Fingers crossed your MRI will be clear and you will be able to have surgery, this is the best chance for a long term cure, my surgery was just over 11 years ago and I've not had lung problems since.

I wish you all the best for remaining tests and a successful outcome.

Derek.

Hi Derek

Thanks for your reply  they seem to think I’ll have to have chemo first, presumably due to its size.

I plan to call nurse this morning to ask why I haven’t been offered the liquid biopsy via a blood test sounds much less invasive - though maybe not eligible if they think it hasn’t spread perhaps it’s only successful in cases of metases.

absolutely amazing to hear your story, when I first had the news my first thought was I won’t be here next year. 11 years clear is amazing and I aspire to be where you are in future. I’ve seen my Dad and aunt lose battles to LC both diagnosed at stage 4 and inoperable and this probably didn’t help my emotions when I heard I had it too.

How are things with one lung?

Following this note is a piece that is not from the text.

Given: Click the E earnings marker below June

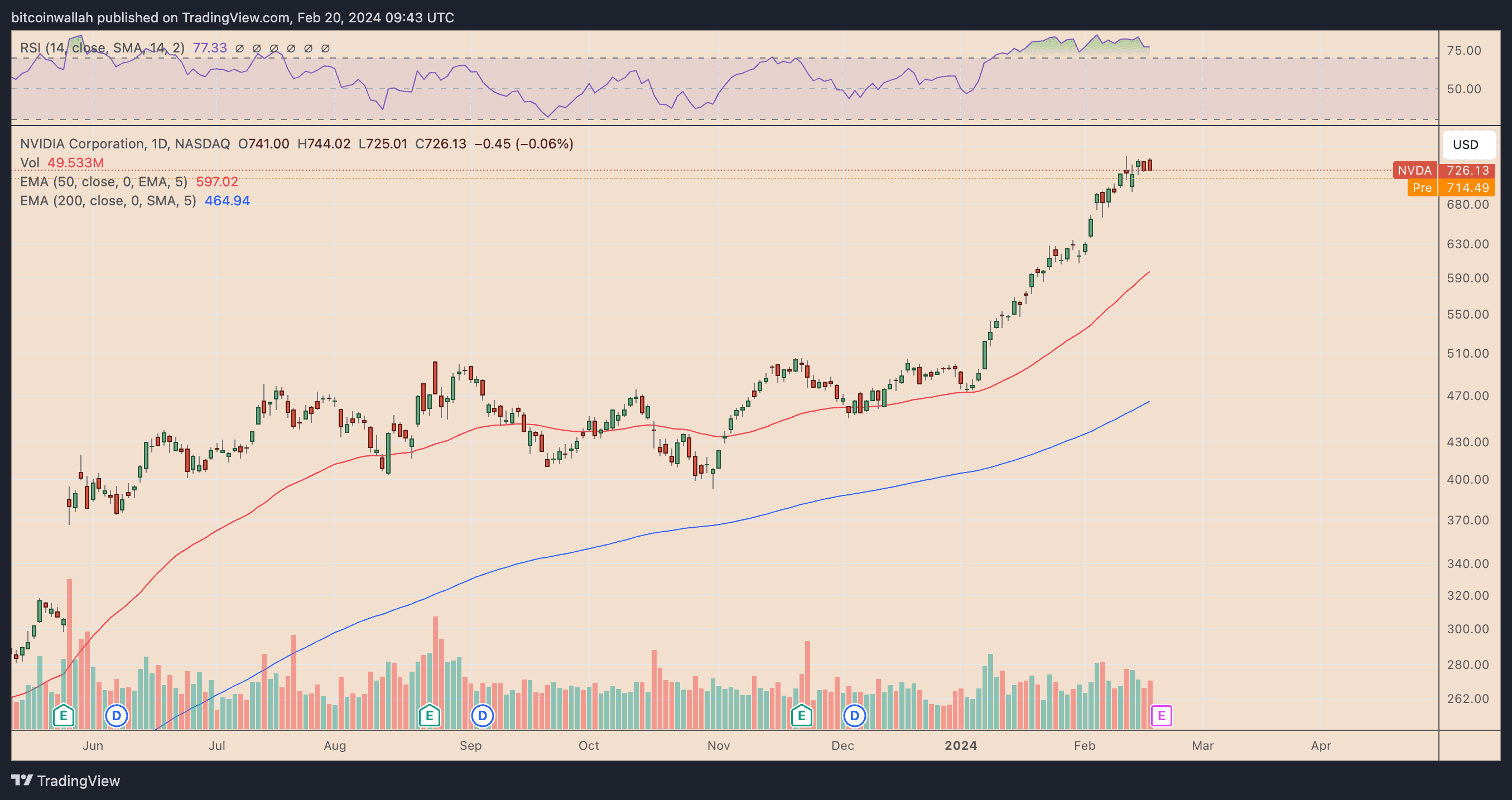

Do you notice now or does it feel normal? How long post surgery would you say it took to be ‘back to normal’ if there is such a thing? And lastly, how often do they check you over now?

So sorry to hear about your new diagnosis of T4N0M?.  All the more terrifying for you having two children, and you are way too young for this!  It's good to hear though that as you've had more and more tests you're finding a little hope. Your first reactions sounds so similar to mine, and I remember what a terrible time it was. I was diagnosed in Feb 2017 as a result of a cough and a small drop of blood, the paramedic at my surgery said no problem, but 3 weeks later I went back and a locum GP sent me for an Xray which showed a 7 cm mass.  I was so convinced I would die within just a few months that I cleared out all my old papers and letters and tidied up my affairs so my poor husband wouldn't have to. I decided very early on that even though I couldn't to control what happened with my lung cancer, I could decide how to respond, and I consciously chose to face everything square on, and go with it (ie not "fight") and literally treat each day as a gift.  That said, as I went through the CT scans, the PET scan, the lung function tests, the bronchoscopy (also failed), the CT guided biopsy and then the pulmonologist and finally the oncologist, each new development brought more hope because I came to understand that this was treatable (more days, more gifts....)   I was staged at IIB, amended a year later to IIIA. If you're near Brighton you must be fairly near me - I received treatment, chemo and check-ups and immunotherapy at Worthing, benefited from the expertise of a multidisciplinary team, had surgery at Guy's in London and went for radiotherapy to Brighton.  The nursing staff and doctors were all absolutely amazing. You will receive all sorts of questionable "advice" and stories from friends, but one of my MacMillan nurses said not to limit sugar, or go on any special diet, told me to enjoy my wine sundowners, if I wanted them, and was generally sensible - and informed. She did suggest exercise, which I find hard, because I get breathless.  But now, eight and a half years later, here I am.  I was discharged from further surveillance a year ago since there had been no evidence of recurrence for 5 years.  I really wish you well, and I hope you can keep in touch with us in the next few months as you go through all the tests, all the new treatments and drugs we have available now to give us more days and more time with our special people, and for you, your children.     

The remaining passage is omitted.